Which column is the ground-truth label used in the paper?

Open YueCao94 opened this issue 4 years ago • 0 comments

Hi! This is a really nice work and I much love it! Thank you very much for making it open-sourced! I am trying to reproduce the results in your paper. But I am confused with the excel files in the 'calc_logprobs/output/' that are downloaded using 'demo_calc_logprobs.sh'.

1). I am using the file with title ended with 'autoregressive_results.csv'. And I saw 40 files there that matched the number in the paper. Am I correct here?

2). For some files, there are multiple columns that seem to be the ground-truth labels. For instance, in 'MTH3_HAEAESTABILIZED_Tawfik2015_MTH3_HAEAESTABILIZED_hmmerbit_plmc_n5_m30_f50_t0.2_r1-330_id100_b165_autoregressive_results.csv' file, I saw 6 columns with column name: 'Wrel_G3', 'Wrel_G7'.... Which one should I choose as the ground-truth label?

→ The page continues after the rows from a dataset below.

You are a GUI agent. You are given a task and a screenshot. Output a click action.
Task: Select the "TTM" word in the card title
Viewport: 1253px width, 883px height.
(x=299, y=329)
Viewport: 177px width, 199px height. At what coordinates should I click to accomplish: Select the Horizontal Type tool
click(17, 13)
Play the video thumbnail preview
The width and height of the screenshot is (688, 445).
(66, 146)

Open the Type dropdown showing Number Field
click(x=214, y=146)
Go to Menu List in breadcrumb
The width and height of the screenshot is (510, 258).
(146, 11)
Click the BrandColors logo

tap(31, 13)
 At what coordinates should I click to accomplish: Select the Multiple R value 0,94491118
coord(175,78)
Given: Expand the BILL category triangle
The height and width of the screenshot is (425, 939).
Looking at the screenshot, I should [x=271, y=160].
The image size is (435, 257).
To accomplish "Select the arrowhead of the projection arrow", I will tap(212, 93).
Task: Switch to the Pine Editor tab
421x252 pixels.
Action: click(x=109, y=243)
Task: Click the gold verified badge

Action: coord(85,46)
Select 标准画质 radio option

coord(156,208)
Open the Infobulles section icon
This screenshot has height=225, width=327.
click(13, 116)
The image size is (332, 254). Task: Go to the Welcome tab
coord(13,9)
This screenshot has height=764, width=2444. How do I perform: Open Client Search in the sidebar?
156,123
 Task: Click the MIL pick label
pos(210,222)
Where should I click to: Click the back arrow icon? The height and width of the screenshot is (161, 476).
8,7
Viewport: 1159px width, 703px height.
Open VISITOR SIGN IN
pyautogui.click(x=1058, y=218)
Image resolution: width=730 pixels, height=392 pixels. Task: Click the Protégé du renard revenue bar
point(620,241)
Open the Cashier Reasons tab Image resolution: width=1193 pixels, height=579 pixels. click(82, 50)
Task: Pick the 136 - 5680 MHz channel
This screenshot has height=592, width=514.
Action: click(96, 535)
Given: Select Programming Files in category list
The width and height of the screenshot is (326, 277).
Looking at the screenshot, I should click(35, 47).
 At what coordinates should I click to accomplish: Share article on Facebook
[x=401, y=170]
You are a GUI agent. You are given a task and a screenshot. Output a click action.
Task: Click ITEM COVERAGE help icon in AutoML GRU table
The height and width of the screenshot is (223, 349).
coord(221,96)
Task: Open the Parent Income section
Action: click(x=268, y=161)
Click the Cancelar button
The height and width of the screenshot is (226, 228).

3). I saw in some rows, the ground-truth column has empty value, should I directly remove them? Moreover, in some files, there are no-mutation columns like 'A16A' or 'C173C', should I also remove them? (e.g. CALM1_HUMAN_Roth2017_autoregressive_results.csv ) If not, I saw some files have 0 ground-truth label for those no-mutation sample but some files have 1, which really confused me considering that it is log of ratio...

4). Based on the paper, I think the model 'mutation_effect_prediction_all_mean_channels-48''s performance is finally reported in the paper, right?

Again, thanks a lot for sharing those data and I will be much appreciative if you could help me! Thanks!

Aug 24 '21 03:08 YueCao94